A/B Test: t-test vs. chi-squared test

439 Views Asked by At

I am working on a marketing campaign analysis between treatment-A and treatment-B. The goal is to find which treatment yields more clicks. Say, I have one month of experiment duration and at the end I want to determine if one treatment is statistically better than the other. I can formulate the problem in two ways:

  1. t-test: I find the average daily click rates of A and B, and then perform a t-test.

  2. chi2 test: I find the total clicks of these A/B treatments at the end, and perform a chi2 test.

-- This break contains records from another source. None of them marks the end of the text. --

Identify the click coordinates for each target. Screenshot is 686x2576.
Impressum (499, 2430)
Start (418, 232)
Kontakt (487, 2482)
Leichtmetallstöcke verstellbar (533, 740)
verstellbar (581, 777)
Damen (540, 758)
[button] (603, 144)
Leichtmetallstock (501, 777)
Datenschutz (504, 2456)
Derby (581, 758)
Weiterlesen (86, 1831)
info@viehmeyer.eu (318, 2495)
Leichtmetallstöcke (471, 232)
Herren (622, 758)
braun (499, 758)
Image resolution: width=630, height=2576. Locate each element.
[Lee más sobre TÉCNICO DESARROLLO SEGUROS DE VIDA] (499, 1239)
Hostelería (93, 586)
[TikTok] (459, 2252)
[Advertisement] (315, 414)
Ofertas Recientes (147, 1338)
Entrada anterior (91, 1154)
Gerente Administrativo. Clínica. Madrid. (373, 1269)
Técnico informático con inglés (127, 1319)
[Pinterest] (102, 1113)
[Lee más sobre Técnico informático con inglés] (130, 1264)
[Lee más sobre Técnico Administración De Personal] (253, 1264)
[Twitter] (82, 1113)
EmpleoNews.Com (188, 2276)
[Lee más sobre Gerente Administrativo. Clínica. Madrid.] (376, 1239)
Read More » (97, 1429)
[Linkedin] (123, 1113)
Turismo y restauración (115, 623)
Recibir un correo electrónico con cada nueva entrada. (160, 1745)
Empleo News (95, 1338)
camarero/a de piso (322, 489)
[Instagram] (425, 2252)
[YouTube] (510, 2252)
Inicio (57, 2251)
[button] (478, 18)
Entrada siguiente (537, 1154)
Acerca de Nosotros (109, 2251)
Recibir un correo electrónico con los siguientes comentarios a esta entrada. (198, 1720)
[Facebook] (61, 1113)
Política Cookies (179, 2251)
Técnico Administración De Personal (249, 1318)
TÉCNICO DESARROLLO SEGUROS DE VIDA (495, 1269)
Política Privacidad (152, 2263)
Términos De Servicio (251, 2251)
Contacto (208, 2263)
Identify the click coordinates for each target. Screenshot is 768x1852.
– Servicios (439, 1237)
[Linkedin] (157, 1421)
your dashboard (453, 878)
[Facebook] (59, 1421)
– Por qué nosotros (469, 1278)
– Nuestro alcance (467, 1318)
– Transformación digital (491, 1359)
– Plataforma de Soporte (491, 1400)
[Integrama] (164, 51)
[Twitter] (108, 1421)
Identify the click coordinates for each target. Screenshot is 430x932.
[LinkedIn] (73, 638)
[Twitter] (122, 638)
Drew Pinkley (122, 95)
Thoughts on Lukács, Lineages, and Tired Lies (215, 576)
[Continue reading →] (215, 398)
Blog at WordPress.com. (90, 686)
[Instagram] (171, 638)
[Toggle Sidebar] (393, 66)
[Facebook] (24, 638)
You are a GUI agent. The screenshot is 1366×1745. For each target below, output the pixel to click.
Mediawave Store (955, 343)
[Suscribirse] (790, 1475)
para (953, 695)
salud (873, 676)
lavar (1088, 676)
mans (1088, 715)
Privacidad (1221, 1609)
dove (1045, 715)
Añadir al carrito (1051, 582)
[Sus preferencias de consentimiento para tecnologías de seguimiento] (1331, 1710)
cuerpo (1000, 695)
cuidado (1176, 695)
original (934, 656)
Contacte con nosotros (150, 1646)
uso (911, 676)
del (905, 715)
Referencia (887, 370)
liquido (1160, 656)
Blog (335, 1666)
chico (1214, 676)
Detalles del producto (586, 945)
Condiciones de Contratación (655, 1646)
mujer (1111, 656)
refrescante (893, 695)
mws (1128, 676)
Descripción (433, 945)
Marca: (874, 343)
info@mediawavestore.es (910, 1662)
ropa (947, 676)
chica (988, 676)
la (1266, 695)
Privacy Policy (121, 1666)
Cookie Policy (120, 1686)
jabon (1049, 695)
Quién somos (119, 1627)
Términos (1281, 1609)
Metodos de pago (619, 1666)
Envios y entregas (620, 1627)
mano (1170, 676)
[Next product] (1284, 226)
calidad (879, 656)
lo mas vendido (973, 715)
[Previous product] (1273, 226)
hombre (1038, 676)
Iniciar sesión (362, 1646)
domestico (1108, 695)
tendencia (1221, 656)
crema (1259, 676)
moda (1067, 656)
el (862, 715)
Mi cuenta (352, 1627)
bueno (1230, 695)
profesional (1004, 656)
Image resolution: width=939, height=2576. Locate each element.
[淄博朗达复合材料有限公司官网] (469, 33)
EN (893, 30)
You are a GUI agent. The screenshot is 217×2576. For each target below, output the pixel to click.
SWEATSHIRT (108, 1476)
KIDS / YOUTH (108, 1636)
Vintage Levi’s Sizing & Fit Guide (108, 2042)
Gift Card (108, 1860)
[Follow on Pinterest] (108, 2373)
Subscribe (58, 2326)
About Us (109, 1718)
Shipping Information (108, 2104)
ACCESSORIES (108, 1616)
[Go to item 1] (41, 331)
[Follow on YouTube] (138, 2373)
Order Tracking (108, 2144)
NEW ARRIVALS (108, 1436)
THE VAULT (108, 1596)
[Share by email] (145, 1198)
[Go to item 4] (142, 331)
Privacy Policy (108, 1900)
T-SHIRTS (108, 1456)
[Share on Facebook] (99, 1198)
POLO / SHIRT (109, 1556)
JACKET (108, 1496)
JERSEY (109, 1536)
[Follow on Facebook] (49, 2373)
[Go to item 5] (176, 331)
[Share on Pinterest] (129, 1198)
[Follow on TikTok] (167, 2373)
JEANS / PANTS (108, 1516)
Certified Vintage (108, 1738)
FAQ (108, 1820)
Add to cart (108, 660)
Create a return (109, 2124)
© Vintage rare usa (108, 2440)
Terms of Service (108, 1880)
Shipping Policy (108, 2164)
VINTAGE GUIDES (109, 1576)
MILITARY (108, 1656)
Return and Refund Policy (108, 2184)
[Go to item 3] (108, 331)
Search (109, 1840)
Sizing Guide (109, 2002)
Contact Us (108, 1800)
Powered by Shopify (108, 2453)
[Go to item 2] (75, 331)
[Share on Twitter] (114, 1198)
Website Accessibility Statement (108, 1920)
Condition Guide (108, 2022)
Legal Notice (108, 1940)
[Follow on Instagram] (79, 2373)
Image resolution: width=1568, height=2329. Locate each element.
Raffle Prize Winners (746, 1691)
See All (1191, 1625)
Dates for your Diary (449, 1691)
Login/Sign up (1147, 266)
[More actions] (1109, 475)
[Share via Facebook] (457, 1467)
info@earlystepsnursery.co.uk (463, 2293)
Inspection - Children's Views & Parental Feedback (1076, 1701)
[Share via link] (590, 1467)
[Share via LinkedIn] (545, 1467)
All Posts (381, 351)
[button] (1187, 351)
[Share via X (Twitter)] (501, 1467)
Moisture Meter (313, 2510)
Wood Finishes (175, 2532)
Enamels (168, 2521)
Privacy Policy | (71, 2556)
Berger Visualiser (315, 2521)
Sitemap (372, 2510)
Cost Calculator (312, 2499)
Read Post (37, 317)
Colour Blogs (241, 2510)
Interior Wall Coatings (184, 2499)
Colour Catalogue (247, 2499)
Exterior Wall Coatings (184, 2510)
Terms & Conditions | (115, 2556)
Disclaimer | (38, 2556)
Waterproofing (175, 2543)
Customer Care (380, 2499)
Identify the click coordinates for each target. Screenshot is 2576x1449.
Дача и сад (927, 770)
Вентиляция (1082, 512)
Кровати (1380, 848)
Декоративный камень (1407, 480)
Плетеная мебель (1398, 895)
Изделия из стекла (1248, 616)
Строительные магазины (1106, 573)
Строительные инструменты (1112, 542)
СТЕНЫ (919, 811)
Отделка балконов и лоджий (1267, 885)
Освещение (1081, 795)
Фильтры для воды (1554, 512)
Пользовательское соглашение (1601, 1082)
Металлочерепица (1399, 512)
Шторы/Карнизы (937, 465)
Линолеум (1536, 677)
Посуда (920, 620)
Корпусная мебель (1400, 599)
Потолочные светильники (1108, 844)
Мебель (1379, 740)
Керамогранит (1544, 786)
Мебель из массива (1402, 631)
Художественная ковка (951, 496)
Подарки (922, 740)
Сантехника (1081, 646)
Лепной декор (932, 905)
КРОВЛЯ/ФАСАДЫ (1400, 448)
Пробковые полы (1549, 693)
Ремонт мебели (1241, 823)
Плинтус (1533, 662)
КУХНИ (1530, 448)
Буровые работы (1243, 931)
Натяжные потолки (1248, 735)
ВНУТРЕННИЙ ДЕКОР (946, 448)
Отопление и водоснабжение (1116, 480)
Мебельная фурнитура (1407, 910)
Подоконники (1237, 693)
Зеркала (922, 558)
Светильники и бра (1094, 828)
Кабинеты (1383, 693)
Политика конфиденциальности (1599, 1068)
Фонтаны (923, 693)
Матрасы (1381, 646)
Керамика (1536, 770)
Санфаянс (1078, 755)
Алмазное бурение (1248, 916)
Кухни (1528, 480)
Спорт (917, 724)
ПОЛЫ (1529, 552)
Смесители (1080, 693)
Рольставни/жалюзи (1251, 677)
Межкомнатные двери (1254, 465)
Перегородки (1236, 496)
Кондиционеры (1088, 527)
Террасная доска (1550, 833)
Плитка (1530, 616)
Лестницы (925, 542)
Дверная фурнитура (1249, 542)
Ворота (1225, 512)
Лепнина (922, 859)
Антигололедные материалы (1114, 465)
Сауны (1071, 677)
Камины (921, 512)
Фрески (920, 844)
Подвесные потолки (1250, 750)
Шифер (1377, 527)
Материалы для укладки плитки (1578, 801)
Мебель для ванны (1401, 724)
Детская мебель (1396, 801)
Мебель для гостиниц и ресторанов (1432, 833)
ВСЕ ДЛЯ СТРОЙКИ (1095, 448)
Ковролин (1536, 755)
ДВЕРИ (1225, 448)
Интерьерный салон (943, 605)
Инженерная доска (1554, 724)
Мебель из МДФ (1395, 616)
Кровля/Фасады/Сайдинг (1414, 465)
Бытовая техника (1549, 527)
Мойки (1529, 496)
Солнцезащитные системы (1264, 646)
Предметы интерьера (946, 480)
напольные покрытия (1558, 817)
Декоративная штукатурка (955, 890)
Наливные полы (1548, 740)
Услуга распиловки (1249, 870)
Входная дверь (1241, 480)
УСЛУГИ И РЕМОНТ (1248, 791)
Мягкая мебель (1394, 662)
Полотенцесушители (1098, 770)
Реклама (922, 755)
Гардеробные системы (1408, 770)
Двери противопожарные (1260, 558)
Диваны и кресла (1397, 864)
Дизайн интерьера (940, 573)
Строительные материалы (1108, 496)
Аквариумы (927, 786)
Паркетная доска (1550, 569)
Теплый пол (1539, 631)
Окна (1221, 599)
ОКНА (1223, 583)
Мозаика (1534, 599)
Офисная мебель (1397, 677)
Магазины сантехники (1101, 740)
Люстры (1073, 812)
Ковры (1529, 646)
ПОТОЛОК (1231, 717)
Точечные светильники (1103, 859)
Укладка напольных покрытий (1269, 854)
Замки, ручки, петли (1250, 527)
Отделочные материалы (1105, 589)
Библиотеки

Can someone comment on the differences of these two approaches?

2

There are 2 best solutions below

6
On
  • I'll start with the chi-squared test. You said you want to compare the total clicks at the end. But wouldn't this depend on how many people visit the sites that were using treatment A versus treatment B? If treatment A only had 250 visitors and all of them clicked, it would probably be better than if treatment B had 1000 visitors and 500 clicked. So you might be interested in comparing the proportion of clicks. Say you have the following data after one month:
clicked   A    B
yes       500  500
no        600  650

Would you say that A is the same as B? Probably not, because more people visited the site under treatment B and it had less of a click rate. At this point, you can do a 2-proportion test or a chi-square test to compare if there is a difference between treatment A and treatment B in terms of getting people to click. They are the same test. Here is how you would do it using a 2-proportion test.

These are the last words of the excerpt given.